### Material supplied
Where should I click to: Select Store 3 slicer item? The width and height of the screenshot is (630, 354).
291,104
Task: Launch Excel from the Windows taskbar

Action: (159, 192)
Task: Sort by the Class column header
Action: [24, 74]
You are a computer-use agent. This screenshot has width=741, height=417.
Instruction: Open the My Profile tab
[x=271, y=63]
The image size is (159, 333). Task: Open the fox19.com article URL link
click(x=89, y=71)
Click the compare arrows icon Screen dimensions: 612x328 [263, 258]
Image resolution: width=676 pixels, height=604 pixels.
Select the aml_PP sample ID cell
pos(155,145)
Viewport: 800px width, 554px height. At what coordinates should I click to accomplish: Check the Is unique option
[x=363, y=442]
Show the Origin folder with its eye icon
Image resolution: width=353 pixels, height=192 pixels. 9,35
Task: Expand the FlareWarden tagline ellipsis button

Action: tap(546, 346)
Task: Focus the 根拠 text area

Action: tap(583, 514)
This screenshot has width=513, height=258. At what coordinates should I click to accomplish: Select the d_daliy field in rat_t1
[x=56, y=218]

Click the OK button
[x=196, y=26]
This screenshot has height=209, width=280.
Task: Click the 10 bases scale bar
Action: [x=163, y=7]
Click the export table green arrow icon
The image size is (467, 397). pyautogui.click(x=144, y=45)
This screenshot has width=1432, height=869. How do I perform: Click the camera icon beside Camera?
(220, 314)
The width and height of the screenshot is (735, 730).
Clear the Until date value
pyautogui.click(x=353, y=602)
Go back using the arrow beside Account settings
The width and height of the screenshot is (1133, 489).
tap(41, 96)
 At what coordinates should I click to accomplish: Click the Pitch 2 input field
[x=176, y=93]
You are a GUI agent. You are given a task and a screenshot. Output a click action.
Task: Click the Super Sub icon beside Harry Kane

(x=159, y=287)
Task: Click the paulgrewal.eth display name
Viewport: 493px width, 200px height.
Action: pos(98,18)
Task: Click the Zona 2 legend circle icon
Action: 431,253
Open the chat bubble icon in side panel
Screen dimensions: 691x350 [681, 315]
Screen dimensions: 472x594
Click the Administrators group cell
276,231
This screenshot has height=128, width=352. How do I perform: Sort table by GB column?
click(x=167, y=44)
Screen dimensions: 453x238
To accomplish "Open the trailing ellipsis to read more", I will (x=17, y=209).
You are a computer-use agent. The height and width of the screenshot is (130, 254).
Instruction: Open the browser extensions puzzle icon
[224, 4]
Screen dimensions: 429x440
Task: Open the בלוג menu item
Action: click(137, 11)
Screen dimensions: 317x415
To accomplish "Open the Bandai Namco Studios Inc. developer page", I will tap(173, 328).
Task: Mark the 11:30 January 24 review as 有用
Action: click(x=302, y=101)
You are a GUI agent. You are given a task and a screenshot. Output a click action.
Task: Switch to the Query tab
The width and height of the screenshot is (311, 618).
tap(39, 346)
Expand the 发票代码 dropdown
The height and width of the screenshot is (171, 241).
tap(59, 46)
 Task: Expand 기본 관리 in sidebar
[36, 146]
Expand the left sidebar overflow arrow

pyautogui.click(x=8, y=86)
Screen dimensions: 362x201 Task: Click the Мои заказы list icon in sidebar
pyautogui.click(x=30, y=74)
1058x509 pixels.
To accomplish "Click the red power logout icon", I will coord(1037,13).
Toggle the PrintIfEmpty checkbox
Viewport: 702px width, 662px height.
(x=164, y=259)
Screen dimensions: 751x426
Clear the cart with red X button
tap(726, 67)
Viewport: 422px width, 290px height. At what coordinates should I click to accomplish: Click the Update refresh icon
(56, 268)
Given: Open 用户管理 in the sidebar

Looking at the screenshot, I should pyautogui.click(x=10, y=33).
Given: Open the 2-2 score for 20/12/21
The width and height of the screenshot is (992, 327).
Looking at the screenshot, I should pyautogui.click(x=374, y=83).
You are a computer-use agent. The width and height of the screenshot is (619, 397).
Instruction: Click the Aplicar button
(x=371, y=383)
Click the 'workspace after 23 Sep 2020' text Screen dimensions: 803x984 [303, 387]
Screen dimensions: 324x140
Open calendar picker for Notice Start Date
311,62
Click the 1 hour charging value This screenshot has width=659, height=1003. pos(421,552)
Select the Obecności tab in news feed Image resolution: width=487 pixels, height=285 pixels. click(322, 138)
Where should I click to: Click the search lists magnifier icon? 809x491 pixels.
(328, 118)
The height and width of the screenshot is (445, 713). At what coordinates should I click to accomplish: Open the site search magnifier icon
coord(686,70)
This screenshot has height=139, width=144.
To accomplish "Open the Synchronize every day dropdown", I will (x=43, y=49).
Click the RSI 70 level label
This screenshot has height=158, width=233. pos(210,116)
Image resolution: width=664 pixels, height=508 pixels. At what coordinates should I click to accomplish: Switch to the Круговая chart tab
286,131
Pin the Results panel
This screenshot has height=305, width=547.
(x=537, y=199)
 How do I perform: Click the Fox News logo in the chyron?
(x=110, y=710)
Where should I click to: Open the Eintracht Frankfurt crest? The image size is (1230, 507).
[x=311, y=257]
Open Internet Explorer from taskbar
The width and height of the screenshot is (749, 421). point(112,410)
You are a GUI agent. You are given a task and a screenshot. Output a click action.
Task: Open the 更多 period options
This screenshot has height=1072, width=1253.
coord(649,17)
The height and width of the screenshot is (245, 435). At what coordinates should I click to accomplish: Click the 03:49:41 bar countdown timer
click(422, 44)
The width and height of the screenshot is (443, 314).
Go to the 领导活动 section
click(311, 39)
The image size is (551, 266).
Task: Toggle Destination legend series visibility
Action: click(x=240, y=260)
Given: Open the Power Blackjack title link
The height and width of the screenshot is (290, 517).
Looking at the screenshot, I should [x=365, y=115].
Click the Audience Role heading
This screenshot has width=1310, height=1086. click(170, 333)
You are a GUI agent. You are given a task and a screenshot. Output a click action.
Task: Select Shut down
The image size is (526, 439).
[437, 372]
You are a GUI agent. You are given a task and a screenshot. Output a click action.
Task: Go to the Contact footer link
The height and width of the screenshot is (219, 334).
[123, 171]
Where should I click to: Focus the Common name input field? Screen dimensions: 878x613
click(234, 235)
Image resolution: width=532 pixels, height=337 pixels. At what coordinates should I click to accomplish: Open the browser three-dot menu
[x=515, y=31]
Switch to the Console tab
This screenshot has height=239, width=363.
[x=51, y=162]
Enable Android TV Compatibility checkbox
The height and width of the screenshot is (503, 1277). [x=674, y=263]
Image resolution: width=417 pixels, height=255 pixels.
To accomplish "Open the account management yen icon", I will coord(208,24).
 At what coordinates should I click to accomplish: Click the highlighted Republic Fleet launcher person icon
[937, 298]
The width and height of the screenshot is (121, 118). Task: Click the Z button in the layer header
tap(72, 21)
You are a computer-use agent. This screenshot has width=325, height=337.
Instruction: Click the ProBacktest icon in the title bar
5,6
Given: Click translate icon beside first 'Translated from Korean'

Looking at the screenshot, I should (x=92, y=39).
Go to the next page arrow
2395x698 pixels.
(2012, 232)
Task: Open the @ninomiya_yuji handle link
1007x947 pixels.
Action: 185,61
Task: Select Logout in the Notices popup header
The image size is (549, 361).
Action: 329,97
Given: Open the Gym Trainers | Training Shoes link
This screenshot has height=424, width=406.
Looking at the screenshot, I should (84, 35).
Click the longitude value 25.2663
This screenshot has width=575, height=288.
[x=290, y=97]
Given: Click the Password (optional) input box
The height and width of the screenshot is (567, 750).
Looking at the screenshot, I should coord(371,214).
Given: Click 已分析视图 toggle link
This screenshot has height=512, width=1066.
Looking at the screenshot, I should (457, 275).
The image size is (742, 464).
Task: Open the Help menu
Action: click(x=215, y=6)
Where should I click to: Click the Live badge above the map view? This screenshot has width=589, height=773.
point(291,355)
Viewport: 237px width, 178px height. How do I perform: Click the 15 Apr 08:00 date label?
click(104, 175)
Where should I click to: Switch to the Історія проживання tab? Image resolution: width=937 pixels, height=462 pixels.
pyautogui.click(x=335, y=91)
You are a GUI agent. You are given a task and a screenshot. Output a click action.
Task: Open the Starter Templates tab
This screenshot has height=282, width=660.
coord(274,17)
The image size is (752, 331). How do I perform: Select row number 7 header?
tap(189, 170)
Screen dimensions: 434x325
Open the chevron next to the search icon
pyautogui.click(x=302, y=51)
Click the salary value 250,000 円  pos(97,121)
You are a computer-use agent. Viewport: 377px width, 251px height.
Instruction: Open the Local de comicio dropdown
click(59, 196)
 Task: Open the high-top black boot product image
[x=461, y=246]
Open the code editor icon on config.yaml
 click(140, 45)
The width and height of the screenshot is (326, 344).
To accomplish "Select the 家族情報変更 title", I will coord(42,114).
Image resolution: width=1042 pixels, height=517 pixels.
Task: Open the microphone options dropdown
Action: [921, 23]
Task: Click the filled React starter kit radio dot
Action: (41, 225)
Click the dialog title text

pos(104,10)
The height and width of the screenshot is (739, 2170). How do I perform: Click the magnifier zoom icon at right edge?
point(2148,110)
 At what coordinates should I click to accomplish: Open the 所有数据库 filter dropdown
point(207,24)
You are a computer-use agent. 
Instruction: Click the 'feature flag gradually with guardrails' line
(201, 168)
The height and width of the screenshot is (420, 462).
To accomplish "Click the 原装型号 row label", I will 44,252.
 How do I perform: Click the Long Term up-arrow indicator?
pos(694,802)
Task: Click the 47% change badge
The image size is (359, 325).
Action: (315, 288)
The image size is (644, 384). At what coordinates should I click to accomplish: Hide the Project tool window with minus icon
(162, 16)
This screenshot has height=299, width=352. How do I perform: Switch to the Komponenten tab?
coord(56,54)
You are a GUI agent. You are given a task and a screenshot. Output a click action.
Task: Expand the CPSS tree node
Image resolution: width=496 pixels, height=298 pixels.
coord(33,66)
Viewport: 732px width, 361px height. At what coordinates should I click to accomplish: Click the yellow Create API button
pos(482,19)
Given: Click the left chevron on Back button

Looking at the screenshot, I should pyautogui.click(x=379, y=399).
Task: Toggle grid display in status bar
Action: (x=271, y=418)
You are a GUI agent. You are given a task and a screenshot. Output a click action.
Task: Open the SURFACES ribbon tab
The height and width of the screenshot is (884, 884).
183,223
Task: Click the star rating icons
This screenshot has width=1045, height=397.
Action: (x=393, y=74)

### What is needed
Look in the material above for the line with "launcher person icon" and the line with "You are a computer-use agent. Viewport: 377px", and transcribe exactly those lines and all lines between them, nothing more.

### Response to the exercise
 At what coordinates should I click to accomplish: Click the highlighted Republic Fleet launcher person icon
[937, 298]
The width and height of the screenshot is (121, 118). Task: Click the Z button in the layer header
tap(72, 21)
You are a computer-use agent. This screenshot has width=325, height=337.
Instruction: Click the ProBacktest icon in the title bar
5,6
Given: Click translate icon beside first 'Translated from Korean'

Looking at the screenshot, I should (x=92, y=39).
Go to the next page arrow
2395x698 pixels.
(2012, 232)
Task: Open the @ninomiya_yuji handle link
1007x947 pixels.
Action: 185,61
Task: Select Logout in the Notices popup header
The image size is (549, 361).
Action: 329,97
Given: Open the Gym Trainers | Training Shoes link
This screenshot has height=424, width=406.
Looking at the screenshot, I should (84, 35).
Click the longitude value 25.2663
This screenshot has width=575, height=288.
[x=290, y=97]
Given: Click the Password (optional) input box
The height and width of the screenshot is (567, 750).
Looking at the screenshot, I should coord(371,214).
Given: Click 已分析视图 toggle link
This screenshot has height=512, width=1066.
Looking at the screenshot, I should (457, 275).
The image size is (742, 464).
Task: Open the Help menu
Action: click(x=215, y=6)
Where should I click to: Click the Live badge above the map view? This screenshot has width=589, height=773.
point(291,355)
Viewport: 237px width, 178px height. How do I perform: Click the 15 Apr 08:00 date label?
click(104, 175)
Where should I click to: Switch to the Історія проживання tab? Image resolution: width=937 pixels, height=462 pixels.
pyautogui.click(x=335, y=91)
You are a GUI agent. You are given a task and a screenshot. Output a click action.
Task: Open the Starter Templates tab
This screenshot has height=282, width=660.
coord(274,17)
The image size is (752, 331). How do I perform: Select row number 7 header?
tap(189, 170)
Screen dimensions: 434x325
Open the chevron next to the search icon
pyautogui.click(x=302, y=51)
Click the salary value 250,000 円  pos(97,121)
You are a computer-use agent. Viewport: 377px width, 251px height.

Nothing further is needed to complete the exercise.